Cannon Beach Rural Fire District is asking voters to renew a five-year fire chief levy.
The levy pays for the chief’s salary, vehicles, administrative costs and supplies. It will go up to $0.19 per thousand of assessed property up from an average $0.14 voted in five years ago. With the new rate, a homeowner would pay $19 a year on a $100,000 house. Earlier in the year, the board indicated an intention to keep the levy rate the same out of fear that voters would have “tax fatigue” from multiple levies and bonds coming on the ballot in November, but decided an increase was needed to cover growing costs.
Between 2019 to 2024, the levy is estimated to bring the district about $1.2 million over five years. The last levy brought in approximately $700,000 over five years.
With the current rate, the district has had to dip into reserves to cover growing costs associated with the position, Fire Chief Matt Benedict said. Rising health insurance costs and PERS rates are the biggest increases.

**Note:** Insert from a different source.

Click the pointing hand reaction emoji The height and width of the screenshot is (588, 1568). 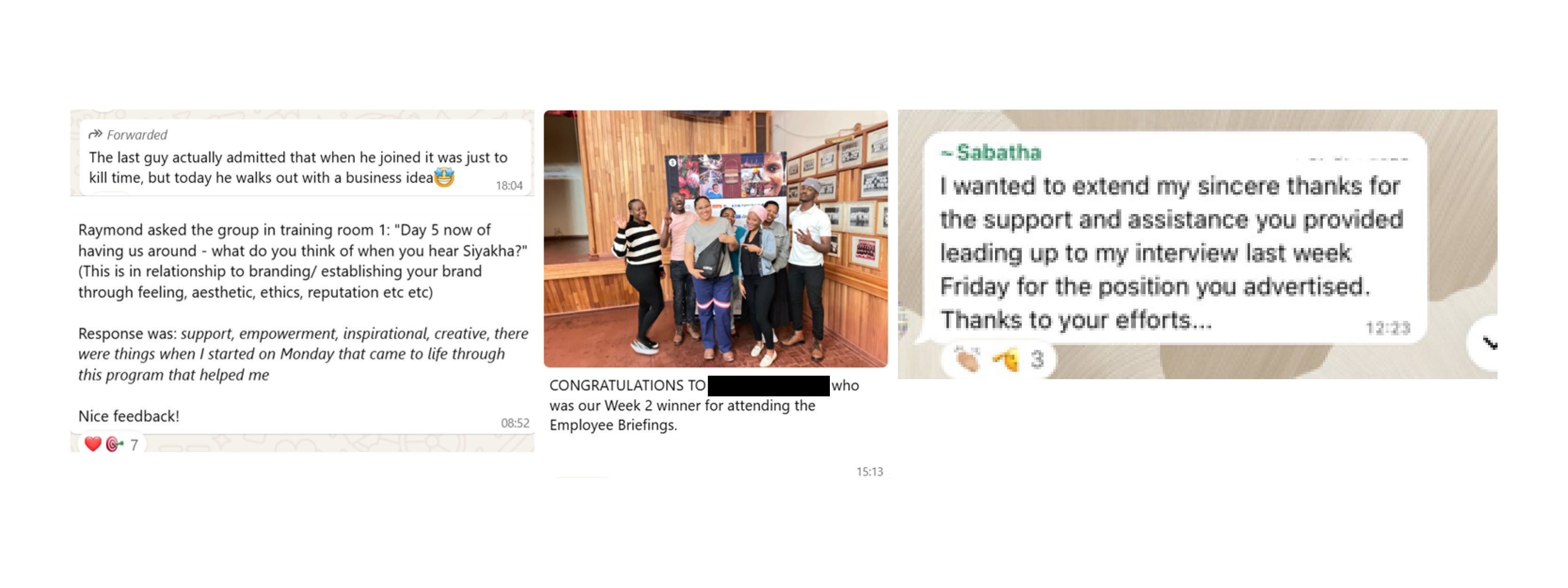point(1005,359)
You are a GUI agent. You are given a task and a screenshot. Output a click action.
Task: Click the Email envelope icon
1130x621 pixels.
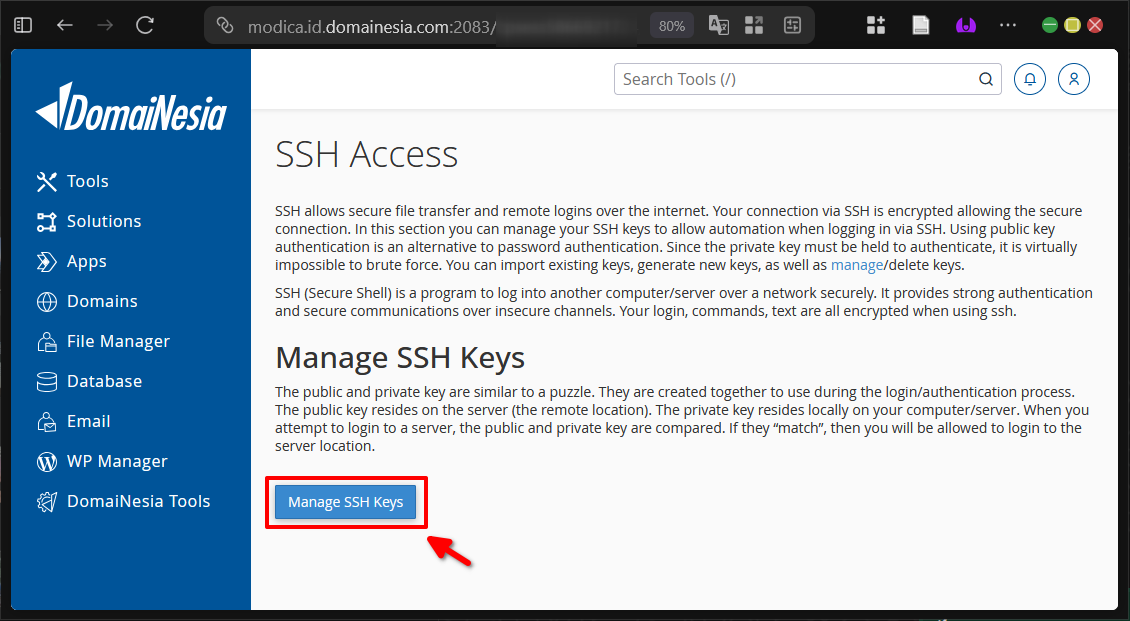tap(47, 421)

If rates aren’t raised, there will not be enough in the fund to cover the fire chief’s position for another year, if the voters chose not to renew the levy, he said.
Raising the levy 4 cents allows the district to build up a reserve to prepare for future cost increases, including slowly raising the salary, Benedict said.
Benedict, who is paid $80,000 a year, would make $90,000 in two years.
Benedict said $90,000 is on par with other chiefs around the county, and that if the district wants to encourage well-qualified people to fill the position in the future, the district must start gradually increasing the salary to be competitive. It will also help account for rising PERS and health care costs in the future.
“It’s getting us up to where Cannon Beach needs to be to get someone experienced in the future,” Benedict said.
Four board members supported the pay increase, saying it was necessary given the difficulty of the job and Benedict’s performance.
Fire board member Sharon Clyde was the one dissenting vote, saying it wasn’t the most prudent way to spend resources in a time when the district is short on cash.
“It’s not about how well he’s doing. It’s about fiduciary responsibility,” Clyde said.
Voters will see the levy on the Special Election ballot Sept. 19.